Coltrane’s known interests, writings, and public statements indicate that he recognized the significance of his identity as a Black artist. Known to be an ardent reader and endlessly curious student of music and culture, Coltrane demonstrated ownership of his Black identity early in his career. As a musician, he was firmly rooted in the blues, no doubt partially because of his extensive work with “jump blues” bands in the late 40’s and early 50’s. “The blues provided the soundtrack for Coltrane’s early career,” suggests Lewis Porter, explaining that his stints with bandleaders Eddie “Cleanhead” Vinson and Earl Bostic, as well as Johnny Hodges and Dizzy Gillespie, who had uncharacteristically rhythm-and-blues-oriented bands at the time, could have contributed to the development of his appreciation for blues. He went on to play with Thelonious Monk and Miles Davis, whom Porter suggests “had a unique approach to the blues”.[2]
Brown asserts that the blues are an important component of the Black American musical palette. “…the blues developed as a vocal-dominant music that chronicled black life experiences, good, bad, happy, and sad”.[3] That musical aesthetic has developed over time to incorporate many more complex parts of the Black experience since the time of slavery from which it came.
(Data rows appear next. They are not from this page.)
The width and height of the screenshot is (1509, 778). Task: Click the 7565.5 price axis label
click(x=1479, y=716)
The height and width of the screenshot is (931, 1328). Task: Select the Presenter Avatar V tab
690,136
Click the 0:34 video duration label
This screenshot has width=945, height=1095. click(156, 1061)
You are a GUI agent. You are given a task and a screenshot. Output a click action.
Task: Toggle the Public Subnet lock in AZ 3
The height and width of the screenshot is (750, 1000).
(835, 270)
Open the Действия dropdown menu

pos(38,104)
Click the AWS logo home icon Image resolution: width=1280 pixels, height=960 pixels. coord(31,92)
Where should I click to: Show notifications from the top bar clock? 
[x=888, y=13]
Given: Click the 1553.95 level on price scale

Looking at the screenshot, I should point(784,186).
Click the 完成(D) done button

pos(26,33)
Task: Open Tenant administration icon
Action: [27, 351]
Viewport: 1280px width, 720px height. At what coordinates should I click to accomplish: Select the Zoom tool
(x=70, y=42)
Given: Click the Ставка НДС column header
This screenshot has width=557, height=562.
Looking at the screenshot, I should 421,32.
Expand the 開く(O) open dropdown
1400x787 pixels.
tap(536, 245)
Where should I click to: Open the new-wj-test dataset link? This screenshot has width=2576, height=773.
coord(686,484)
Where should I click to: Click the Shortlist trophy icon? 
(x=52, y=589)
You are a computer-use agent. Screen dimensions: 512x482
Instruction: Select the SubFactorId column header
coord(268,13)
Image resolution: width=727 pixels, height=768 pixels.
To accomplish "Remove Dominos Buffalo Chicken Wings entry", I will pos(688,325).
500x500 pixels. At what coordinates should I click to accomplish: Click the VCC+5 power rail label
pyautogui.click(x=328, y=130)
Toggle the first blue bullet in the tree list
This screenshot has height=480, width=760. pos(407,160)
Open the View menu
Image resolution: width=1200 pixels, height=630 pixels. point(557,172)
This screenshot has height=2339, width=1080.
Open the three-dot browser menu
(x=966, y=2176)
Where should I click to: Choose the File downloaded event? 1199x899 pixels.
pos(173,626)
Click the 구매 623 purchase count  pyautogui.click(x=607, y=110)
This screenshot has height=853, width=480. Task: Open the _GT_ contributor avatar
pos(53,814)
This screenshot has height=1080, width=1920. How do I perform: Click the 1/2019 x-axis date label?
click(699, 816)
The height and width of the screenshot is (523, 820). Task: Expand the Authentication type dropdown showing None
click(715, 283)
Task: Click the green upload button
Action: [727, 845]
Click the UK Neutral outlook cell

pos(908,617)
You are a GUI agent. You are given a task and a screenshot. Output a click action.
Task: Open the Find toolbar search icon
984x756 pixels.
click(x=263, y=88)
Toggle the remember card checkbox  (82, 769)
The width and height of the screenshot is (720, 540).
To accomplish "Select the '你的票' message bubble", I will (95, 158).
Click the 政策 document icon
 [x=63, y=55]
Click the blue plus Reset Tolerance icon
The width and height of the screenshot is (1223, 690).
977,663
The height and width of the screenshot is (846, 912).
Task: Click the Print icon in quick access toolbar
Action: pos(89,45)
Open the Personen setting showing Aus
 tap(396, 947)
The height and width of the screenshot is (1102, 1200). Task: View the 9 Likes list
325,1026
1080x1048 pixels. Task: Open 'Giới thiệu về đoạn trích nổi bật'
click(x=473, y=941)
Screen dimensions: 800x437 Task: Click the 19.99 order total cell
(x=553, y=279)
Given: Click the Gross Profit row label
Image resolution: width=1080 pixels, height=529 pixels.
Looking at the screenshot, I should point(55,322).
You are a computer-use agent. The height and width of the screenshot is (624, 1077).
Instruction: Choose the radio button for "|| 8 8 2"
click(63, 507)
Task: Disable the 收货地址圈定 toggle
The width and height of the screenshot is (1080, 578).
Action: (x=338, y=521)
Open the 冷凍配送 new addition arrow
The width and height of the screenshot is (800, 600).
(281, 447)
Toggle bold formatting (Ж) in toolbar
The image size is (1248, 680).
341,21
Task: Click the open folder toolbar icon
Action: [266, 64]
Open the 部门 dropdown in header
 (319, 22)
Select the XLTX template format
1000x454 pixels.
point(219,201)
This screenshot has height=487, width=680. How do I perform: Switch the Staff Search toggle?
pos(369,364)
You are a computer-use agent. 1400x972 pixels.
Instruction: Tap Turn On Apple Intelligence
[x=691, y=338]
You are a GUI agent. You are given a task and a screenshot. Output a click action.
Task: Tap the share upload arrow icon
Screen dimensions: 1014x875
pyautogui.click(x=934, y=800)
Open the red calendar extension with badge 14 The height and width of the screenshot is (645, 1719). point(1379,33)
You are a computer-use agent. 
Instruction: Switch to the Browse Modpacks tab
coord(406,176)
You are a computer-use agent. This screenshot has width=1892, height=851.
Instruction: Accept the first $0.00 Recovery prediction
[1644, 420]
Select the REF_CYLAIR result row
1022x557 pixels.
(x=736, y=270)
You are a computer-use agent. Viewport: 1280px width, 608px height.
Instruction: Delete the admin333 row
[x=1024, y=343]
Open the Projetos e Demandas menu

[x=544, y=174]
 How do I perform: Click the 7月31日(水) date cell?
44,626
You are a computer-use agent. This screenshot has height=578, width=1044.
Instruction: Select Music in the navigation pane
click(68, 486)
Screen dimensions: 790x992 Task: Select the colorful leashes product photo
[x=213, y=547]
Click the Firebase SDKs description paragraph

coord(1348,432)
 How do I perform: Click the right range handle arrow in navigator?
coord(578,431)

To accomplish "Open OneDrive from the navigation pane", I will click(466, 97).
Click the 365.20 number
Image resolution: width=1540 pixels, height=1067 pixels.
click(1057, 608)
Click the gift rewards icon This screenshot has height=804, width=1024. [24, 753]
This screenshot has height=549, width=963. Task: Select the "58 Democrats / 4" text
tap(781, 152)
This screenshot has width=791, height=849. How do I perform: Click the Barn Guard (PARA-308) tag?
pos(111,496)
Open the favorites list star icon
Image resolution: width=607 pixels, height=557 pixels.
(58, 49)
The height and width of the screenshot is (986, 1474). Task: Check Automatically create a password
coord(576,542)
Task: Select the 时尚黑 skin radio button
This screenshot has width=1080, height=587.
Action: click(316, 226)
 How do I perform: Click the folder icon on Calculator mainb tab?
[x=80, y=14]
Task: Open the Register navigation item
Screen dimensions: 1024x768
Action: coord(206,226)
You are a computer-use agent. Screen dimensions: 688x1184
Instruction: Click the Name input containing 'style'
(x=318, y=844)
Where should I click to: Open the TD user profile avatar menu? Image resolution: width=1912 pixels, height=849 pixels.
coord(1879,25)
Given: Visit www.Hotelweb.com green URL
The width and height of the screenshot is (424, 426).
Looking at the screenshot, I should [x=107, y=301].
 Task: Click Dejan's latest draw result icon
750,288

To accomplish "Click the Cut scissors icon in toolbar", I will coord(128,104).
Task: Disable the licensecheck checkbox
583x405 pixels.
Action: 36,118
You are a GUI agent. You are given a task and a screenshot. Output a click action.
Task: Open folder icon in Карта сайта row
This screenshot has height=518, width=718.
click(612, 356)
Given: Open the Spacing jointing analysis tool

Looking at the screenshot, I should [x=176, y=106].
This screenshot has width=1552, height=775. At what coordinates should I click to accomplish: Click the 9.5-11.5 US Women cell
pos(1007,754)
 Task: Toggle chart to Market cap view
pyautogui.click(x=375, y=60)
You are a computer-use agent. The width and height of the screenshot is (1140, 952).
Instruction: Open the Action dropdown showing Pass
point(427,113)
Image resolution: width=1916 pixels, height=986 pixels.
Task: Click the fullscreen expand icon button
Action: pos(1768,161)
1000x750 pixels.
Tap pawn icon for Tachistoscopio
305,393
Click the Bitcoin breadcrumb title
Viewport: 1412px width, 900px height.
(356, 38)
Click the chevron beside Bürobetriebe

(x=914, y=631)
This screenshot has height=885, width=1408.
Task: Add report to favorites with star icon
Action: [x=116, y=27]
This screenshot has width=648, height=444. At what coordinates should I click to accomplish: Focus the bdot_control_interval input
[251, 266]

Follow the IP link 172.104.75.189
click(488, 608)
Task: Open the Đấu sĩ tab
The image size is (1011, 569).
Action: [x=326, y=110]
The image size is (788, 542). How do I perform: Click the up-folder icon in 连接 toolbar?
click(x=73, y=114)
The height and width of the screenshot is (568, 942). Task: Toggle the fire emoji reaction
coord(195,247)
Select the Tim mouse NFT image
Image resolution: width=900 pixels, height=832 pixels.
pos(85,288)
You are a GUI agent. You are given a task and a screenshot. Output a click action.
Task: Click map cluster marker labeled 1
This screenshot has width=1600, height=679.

Brown counts “…at least thirty (Coltrane compositions) that either use the term ‘blues’ in the title or are harmonically and melodically based on the blues form with some variations”[4]. Not only did Coltrane heavily favor the blues in his compositions and programming, but he applied the blues aesthetic to a variety of other compositions and playing situations.
Brown further notes that Coltrane studied and had a profound interest in spirituals, another classic component of the Black American musical idiom. According to Brown, Coltrane’s first wife, Naima, gave author C.O. Simpkins a copy of The Book of American Negro Spirituals, by James Weldon Johnson, from Coltrane’s library for his research.[5] Coltrane’s possession of this book implies a keen interest in spirituals and perhaps the expressive possibilities thereof. Black American spirituals arose from a dark time in American history, when songs of woe, cries for mercy, or fleeting moments of hope were musical representations of the experience of slaves. Their simple, yet powerful melodies, participatory nature and roots in tradition likely drove Coltrane to incorporate spirituals, or the aesthetic of spirituals, into his musical palette. One obvious example of this incorporation is the opening track, entitled “Spiritual” from Coltrane’s 1961 album Live at the Village Vanguard, which was likely based on a little-known version of “Nobody Knows de Trouble I See” from The Book of American Negro Spirituals.[6] The melody and accompanying drone from the bass and bass clarinet, as well as the recitative-like approach to time, invoke the sounds of an old spiritual. The harmony of the tune is static, giving John Coltrane a chance to stretch out emotionally in his improvisation and shape the meditative atmosphere he was known for in this period.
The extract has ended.